In a packet data communication system, a source transmits packets containing computer data
to a receiver. Because transmission errors occasionally occur, an acknowledgment (ACK) or
a nonacknowledgement (NACK) is transmitted back on a feedback channel to the source to
indicate the status of each received packet. Data packets require a highly reliable transmission
system. Assume that a packet transmission is an independent Bernoulli trial with success
probability p.

Suppose, the resource (Eg: power) expended in transmitting the packet X
times is given by (X^2 + 5) milliwatts. Find the expected amount of resource expended
in transmitting a packet successfully.


So I solved for the PMF, being p*(1-p)^(n-1) for n=1,2,...X

Now it makes sense to me that I multiply that by the X^2+5 given, however I get some nasty math:

E(n)= SUM(n*(n^2+5)*p*(1-p)^(n-1)) for n=1,...,X

This leads me to believe I am doing something wrong. Am I on the right track or not?

 

[tkhunny]

I think we're overlooking the power to send ANK/NACK, but...
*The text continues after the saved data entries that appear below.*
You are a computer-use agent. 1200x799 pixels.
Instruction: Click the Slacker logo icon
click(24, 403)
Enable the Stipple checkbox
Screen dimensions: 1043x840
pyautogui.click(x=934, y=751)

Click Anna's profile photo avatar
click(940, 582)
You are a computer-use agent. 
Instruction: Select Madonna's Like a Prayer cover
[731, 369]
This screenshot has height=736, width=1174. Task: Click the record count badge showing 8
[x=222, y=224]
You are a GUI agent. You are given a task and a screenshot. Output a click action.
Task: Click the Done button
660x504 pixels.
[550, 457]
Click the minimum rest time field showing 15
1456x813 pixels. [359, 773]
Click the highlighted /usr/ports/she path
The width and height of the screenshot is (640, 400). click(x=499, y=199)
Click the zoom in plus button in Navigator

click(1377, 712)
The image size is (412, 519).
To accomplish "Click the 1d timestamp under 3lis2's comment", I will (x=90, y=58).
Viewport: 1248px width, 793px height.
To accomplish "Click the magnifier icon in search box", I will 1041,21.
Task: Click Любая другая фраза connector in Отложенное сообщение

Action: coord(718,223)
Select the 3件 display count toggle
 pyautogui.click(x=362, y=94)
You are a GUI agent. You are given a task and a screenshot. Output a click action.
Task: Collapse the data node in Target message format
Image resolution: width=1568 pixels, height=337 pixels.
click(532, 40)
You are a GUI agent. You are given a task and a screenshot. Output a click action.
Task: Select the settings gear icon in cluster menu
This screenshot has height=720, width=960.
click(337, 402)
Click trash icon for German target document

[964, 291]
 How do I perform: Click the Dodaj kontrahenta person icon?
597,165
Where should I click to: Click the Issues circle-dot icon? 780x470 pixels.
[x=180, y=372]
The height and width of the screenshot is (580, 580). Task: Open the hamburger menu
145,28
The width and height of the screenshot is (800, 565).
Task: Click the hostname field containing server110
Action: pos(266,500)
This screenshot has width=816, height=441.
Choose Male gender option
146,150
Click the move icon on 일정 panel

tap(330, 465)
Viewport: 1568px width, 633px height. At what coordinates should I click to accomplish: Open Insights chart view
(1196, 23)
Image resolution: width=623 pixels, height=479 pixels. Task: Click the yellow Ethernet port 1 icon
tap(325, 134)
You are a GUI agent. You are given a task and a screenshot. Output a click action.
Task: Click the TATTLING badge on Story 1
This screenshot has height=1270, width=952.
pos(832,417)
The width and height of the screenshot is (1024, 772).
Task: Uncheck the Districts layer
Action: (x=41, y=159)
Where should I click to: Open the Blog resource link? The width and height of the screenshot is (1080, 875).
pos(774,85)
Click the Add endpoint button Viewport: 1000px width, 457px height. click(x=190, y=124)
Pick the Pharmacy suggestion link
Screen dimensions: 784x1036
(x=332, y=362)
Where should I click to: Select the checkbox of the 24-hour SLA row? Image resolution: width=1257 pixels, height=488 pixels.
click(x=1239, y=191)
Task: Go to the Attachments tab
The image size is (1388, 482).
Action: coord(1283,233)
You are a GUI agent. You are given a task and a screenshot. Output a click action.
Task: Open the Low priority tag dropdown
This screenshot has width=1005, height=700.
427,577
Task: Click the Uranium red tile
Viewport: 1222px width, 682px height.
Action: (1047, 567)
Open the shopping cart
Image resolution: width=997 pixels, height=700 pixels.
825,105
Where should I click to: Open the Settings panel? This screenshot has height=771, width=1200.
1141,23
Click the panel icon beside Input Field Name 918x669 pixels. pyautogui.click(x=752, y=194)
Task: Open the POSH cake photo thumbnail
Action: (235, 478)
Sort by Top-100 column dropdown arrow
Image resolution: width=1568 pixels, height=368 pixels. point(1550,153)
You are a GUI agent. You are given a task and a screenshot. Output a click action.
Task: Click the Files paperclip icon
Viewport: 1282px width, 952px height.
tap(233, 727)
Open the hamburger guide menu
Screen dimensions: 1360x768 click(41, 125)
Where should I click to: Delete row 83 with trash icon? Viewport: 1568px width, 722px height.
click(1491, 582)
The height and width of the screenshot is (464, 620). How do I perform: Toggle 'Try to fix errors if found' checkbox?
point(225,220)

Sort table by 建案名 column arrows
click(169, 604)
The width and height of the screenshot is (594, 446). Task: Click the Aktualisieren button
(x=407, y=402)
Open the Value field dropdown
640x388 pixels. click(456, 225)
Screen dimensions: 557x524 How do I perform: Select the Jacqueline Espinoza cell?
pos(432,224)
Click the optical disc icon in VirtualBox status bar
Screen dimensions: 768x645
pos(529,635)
Minimum: Send 1 and receive ACK -- 1^2 + 5 = 1+5 = 6 with Probability p.

One failure: Send 1 and recieve NACK, resend and receive ACK -- 9 with probability (1-p)*p

Two failure: 2*(Send 1 and recieve NACK), resend and receive ACK -- 14 with probability p*(1-p)^2

It appears to me that you have an extra 'n', in there. You're just not used to having anything but the index to calculate the mean. Stick with n^2 + 5, not n(n^2 +5).

As for the hairy math, it really isn't that bad, you just have to have a little patience.

6p + 9p(1-p) + 14p(1-p)^2 + ... + (n^2+5)p(1-p)^(n-1) + ... = S

To make things a little less hairy:

6 + 9(1-p) + 14(1-p)^2 + ... + (n^2+5)(1-p)^(n-1) + ... = S/p = T

Remember this trick?

6(1-p) + 9(1-p)^2 + 14(1-p)^3 + ... + ((n-1)^2+5)(1-p)^(n-1) + ... = T(1-p)

Now subtract

6 + 3(1-p) + 5(1-p)^2 + ... + (2n-1)(1-p)^(n-1) + ... = T - T(1-p) = S
or
3(1-p) + 5(1-p)^2 + ... + (2n-1)(1-p)^(n-1) + ... = S - 6 = W

Doesn't look liek we did anything, does it? Well, notice how we went from (n^2 + 5) to (2n - 1). Quadratic to linear! Maybe, just maybe, if we do it again, we'll reduce it to a constant!

Again, to make things a little less hairy.

3(1-p) + 5(1-p)^2 + ... + (2n-1)(1-p)^(n-1) + ... = W
3(1-p)^2 + 5(1-p)^3 + ... + (2(n-1)-1)(1-p)^(n-1) + ... = W(1-p)

Subtract

3(1-p) + 2(1-p)^2 + 2(1-p)^3 + ... + 2(1-p)^(n-1) + ... = W - W(1-p) = p(S-6)

Rewrite it a little:

[2(1-p)^2][1 + (1-p) + (1-p)^2 + ... + (1-p)^(n-3) + ...] = p(S-6) - 3(1-p)

Do you remember the sum of an infinite geometic series?

[2(1-p)^2][1/[1-(1-p)]] = p(S-6) - 3(1-p)

Simplify a bit.

[2(1-p)^2][1/p] = p(S-6) - 3(1-p)

Solving for \(\displaystyle S = \frac{5\cdot p^{2} - p + 2}{p^{2}}\)

That's all it takes for the Mean of the distribution!

Note: Don't forget to check my arithmetic!

 

[wtrow]

That makes perfect sense, thank you!